Layered double hydroxides (LDH) hold great promise as capacitive deionization (CDI) anode owing to high Cl - capture capacity and abundant interlamellar ions transport channels. However, their narrow interlayer spacing results in sluggish ions diffusion and huge volume variation during Cl - adsorption/desorption, which become worse owing to large ionic radius of Cl - . Herein, we reveal the significant effectiveness of organic anions intercalation on boosting intrinsic Cl - capture capabilities of LDH anode. Compared with traditional inorganic anions-intercalated LDH anode, organic anion-intercalated LDH possess expanded interlayer spacing and increased proportion of highly active divalent metal ions in the host layer. Theoretical calculations unveil that organic anion intercalation endow LDH with stronger Cl - capture ability, faster ions diffusion behaviors, and stronger bonding strength with positively charged host layers. As expected, the prepared seven kinds of organic anion-intercalated LDH anodes all manifest fast pseudocapacitive reaction kinetics and enhanced desalination performance; particularly, sodium dodecyl sulfate (SDS) intercalated LDH (LDH-SDS) anode exhibits large desalination capacity of 58.6 mg g -1 and excellent cyclic stability (76.9% retention ratio over 300 cycles), surpassing most of previously reported LDH-based CDI anodes.

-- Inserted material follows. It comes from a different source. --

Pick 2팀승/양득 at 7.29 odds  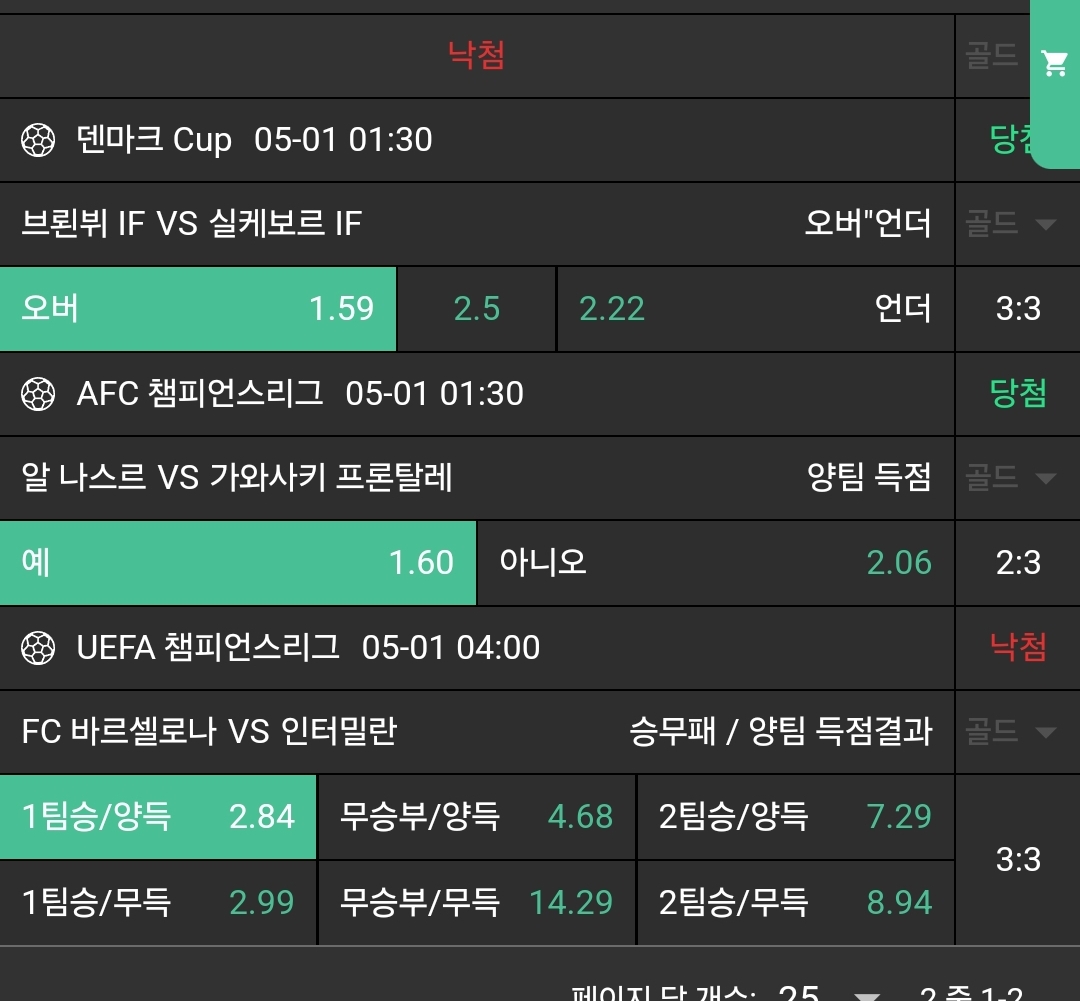[x=795, y=817]
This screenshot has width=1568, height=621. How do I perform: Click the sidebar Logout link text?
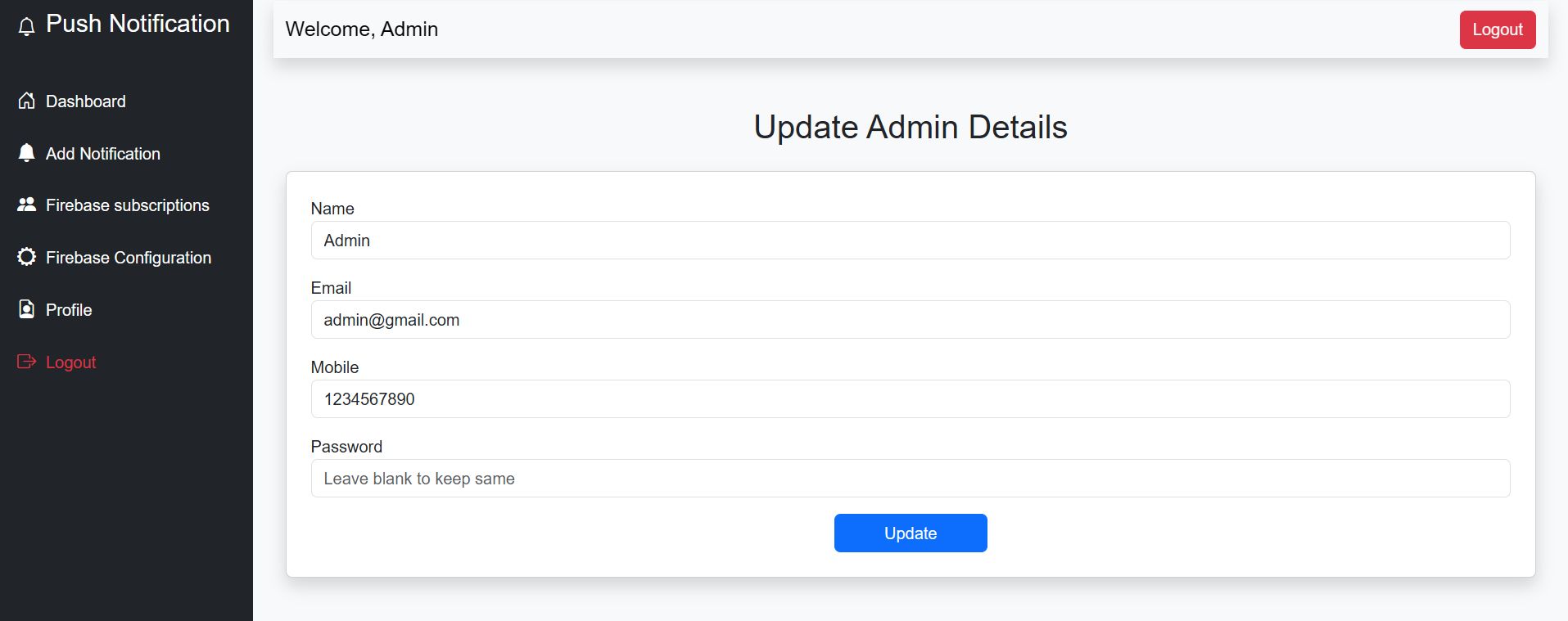coord(70,362)
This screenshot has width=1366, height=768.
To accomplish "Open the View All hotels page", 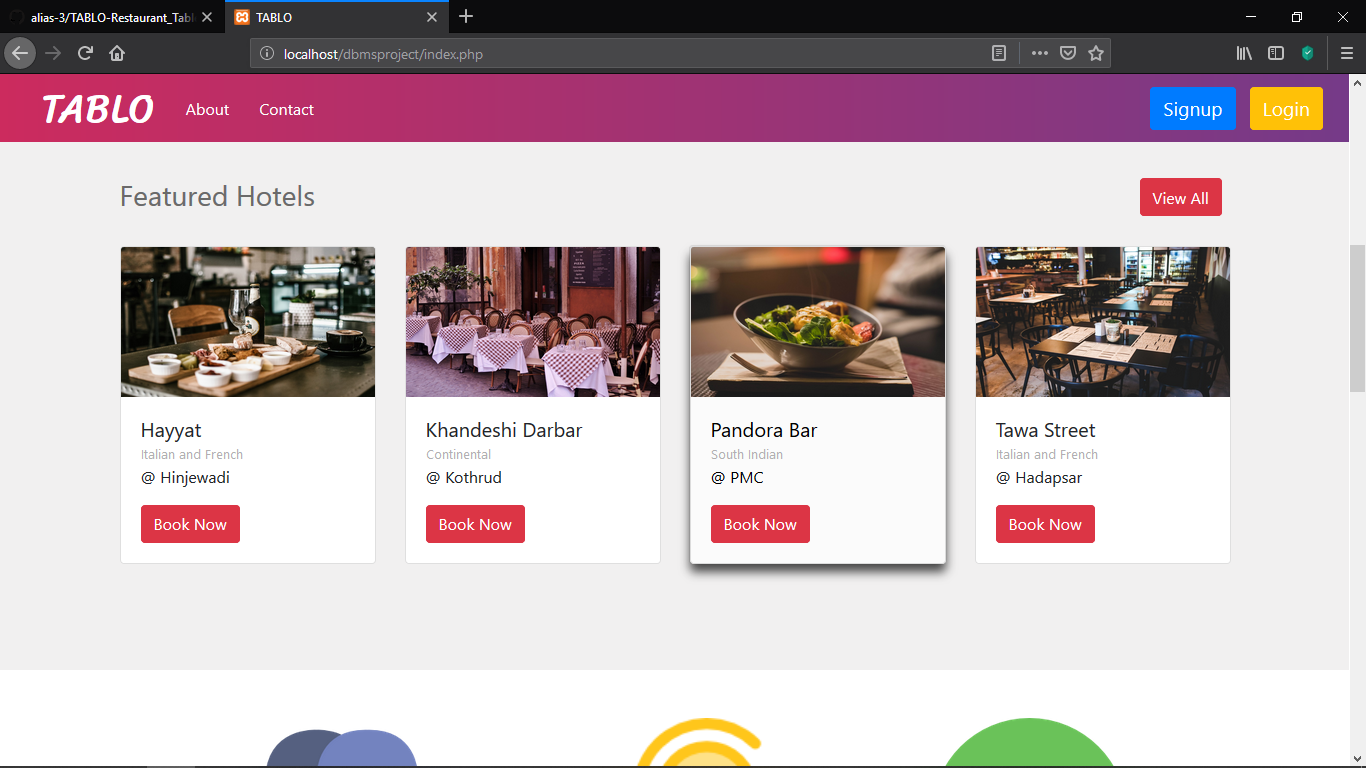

A series of in-situ/ex-situ characterizations further reveal outstanding structural stability and electrochemical reversibility of LDH-SDS anode. This work demonstrates great potential of crystal modulation on improving intrinsic ions capture capability of LDH and pave new insights for developing advanced CDI electrode. An organic anions intercalation strategy is proposed on the LDH anode for capacitive deionization, which demonstrate great effectiveness on boosting the intrinsic Cl - capture capabilities of LDH. • Organic anions-intercalation is applied for boosting intrinsic Cl - capture of LDH. • Enlarged interlayer spacing improves the electrochemical stability and Cl - transfer. • Increased proportion of divalent metal ions enhances electrochemical activity of LDH. • LDH-SDS manifest large SAC of 58.6 mg g -1 and high retention of 76.9% for 300 cycles.